TRECHO SELECIONADO:
O problema é quando a confiança em pessoas assume um lugar evangélico. O médico pode nos curar, mas não pode nos curar para a vida eterna; o comércio de bens pode nos trazer segurança financeira, mas não pode prometer uma segurança perene, uma vez que o mundo dos negócios muda a todo momento; um relacionamento pode trazer prazer e bem-estar, mas a morte própria ou do/a cônjuge é inevitável. O único lugar em que encontramos segurança eterna, perene e certa é em Jesus Cristo, nosso Senhor. Foi ele quem morreu na cruz pela nossa Salvação. E isso é o Evangelho. A lei não salva – mesmo quando achamos que a cumprimos. A salvação está no Evangelho que é Jesus Cristo, o Senhor e Salvador. Somente nele deve estar a nossa confiança para a salvação e vida eterna – pois outros não podem dar isso, só Jesus.
Portanto, a denúncia do profeta Jeremias está relacionada à idolatria. Idolatria não significa apenas adorar deuses ou objetos, mas também adorar pessoas e colocá-las no lugar de Deus. A idolatria é colocar um substituto no lugar daquilo para o qual não há substituto. Precisamos confiar em pessoas por causa da organização da sociedade. Contudo, pessoas não podem assumir o lugar evangélico de Jesus Cristo. A confiança em pessoas tem seu lugar dentro do espaço da Lei. Mas o Evangelho da salvação eterna é Somente Cristo.
Só Jesus pode nos salvar. Isso é o Evangelho. Colocar outro no lugar de Jesus significa confundir Lei com Evangelho. E é essa confusão que gera a idolatria: quando coisas, pessoas ou ordens do mundo assumem o lugar evangélico que pertence a Cristo. Esse, então, é maldito, pois deixou de depender do único capaz de lhe trazer salvação. Contudo, bendito aquele que confia no Senhor; ou seja, cuja fé à salvação está depositada não em pessoas deste mundo, mas em Jesus Cristo, verdadeiramente Deus e verdadeiramente homem (Credo da Calcedônia, 451 d. C.).

EXERCÍCIO:
Responda com base no trecho sobre idolatria:
1. Segundo o trecho, o que o médico não pode fazer?
2. Em que espaço tem seu lugar a confiança em pessoas?
3. Que documento e que data são citados na última frase?
Não é preciso consultar os itens.

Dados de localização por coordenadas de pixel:

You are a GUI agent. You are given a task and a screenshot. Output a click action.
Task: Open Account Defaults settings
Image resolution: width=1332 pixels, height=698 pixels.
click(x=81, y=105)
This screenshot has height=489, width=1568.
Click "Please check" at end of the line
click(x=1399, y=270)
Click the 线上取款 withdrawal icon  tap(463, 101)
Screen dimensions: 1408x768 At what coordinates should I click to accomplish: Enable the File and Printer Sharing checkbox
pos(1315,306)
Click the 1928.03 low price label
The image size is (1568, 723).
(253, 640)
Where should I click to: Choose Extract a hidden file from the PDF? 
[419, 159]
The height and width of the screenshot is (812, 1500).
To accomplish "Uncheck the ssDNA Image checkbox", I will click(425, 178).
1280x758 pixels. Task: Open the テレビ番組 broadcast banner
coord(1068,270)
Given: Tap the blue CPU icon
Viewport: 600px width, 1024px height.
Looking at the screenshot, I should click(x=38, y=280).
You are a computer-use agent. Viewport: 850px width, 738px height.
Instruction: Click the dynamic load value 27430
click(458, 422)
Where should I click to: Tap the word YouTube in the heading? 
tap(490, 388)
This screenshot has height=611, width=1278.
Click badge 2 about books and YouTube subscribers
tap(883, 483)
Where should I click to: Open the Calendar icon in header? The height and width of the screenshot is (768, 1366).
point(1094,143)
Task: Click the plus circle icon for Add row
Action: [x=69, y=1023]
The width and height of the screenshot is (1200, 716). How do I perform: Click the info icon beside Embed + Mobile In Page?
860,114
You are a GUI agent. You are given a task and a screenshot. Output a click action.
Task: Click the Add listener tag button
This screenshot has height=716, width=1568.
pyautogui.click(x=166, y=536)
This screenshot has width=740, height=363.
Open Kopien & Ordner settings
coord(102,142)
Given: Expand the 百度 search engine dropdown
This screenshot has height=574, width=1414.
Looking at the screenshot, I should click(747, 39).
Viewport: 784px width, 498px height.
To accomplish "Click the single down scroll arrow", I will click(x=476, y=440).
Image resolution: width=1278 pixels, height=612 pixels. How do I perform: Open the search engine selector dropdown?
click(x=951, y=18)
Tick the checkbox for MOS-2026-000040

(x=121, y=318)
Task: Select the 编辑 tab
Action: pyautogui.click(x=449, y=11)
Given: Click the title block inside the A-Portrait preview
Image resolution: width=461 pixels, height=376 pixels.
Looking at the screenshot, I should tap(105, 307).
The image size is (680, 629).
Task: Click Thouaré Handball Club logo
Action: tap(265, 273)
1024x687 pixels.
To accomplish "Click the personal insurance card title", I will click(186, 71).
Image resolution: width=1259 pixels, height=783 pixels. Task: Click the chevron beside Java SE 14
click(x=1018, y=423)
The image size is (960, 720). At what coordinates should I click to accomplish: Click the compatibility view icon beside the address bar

RESPOSTA ESCRITA:
1. Não pode nos curar para a vida eterna.
2. Dentro do espaço da Lei.
3. O Credo da Calcedônia, de 451 d. C.